Rehana wondered why she was always the odd one out. The right-brain in a family of left-brainers. The poet amidst the accountants and engineers. The 'dreamy' one in a Commerce classroom at school. Then in college, the foreigner in a class of locals. The exotic out-of-towner among middle-class extended relatives. After marriage, the 'glamorous' pasta-favouring bhabi in a simple choley bhature-savouring family. At kitty parties, the bored intellectual. At work, the wide-eyed ingenue. Amongst jaded colleagues, the enthusiastic let's-go-getter. Between friends, the freedom seeker. Around school moms, the clumsy, date-forgetting clutz.
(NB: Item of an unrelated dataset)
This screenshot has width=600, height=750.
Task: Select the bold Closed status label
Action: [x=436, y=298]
At professional events, the one in control.
Rehana wondered why she was always the 'different one', in every environment, from the time she was born.
Then, one day, she was asked to 'change' herself, to conform to the stereotype, in order to grow in her career. At the same time, she came across a crossroads in her personal life. Choice one, go with social acceptance. Two, go with the heart.
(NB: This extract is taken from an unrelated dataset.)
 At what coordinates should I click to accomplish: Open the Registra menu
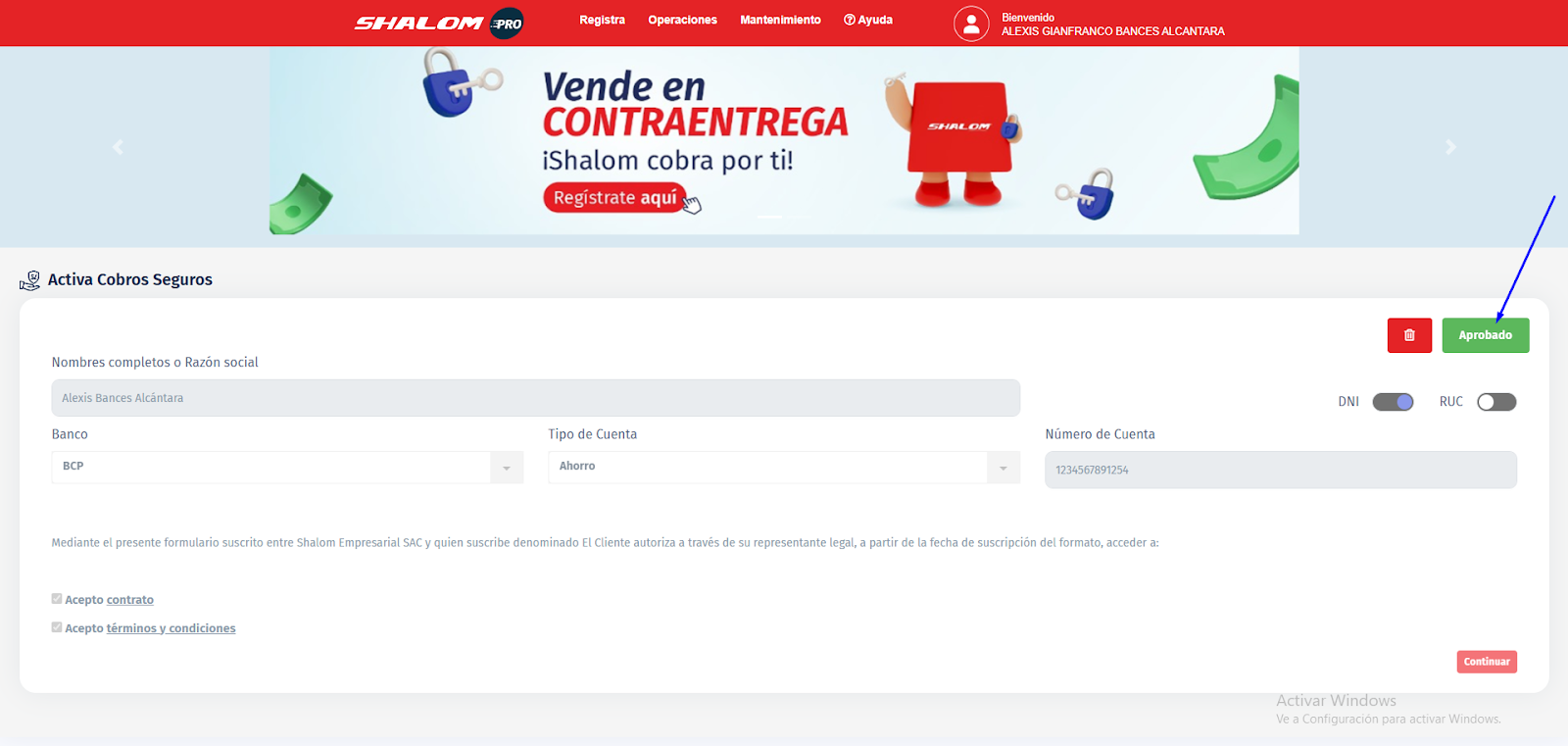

That day, she realised why she was always the different one. It was a kind of training ground, preparing her for the most important role of her life: To be the 'odd' one out in a work environment full of fake smiles and hollow hearts. To be the 'real thing' in a world of clones. She would not become a stereotype, because she couldn't, she decided. She was used to being different, and perhaps that's what her industry needed. If her management wanted to go with her, good for them. If not, good for her.
And in her personal life, she again decided, true to habit, to be 'different'. She chose neither social acceptance nor the whimsical heart. Instead, she chose independence over dependence, self-love over sacrifice, the present moment instead of a ghost of a future. She chose her soul.
She told me of her decisions today, and asked me if I approved. I said, if she still needed my approval, she obviously wasn't getting the point. She nodded and laughed, and left without further questions. I smiled as she walked away. This book is only half done. And here's when it gets really interesting.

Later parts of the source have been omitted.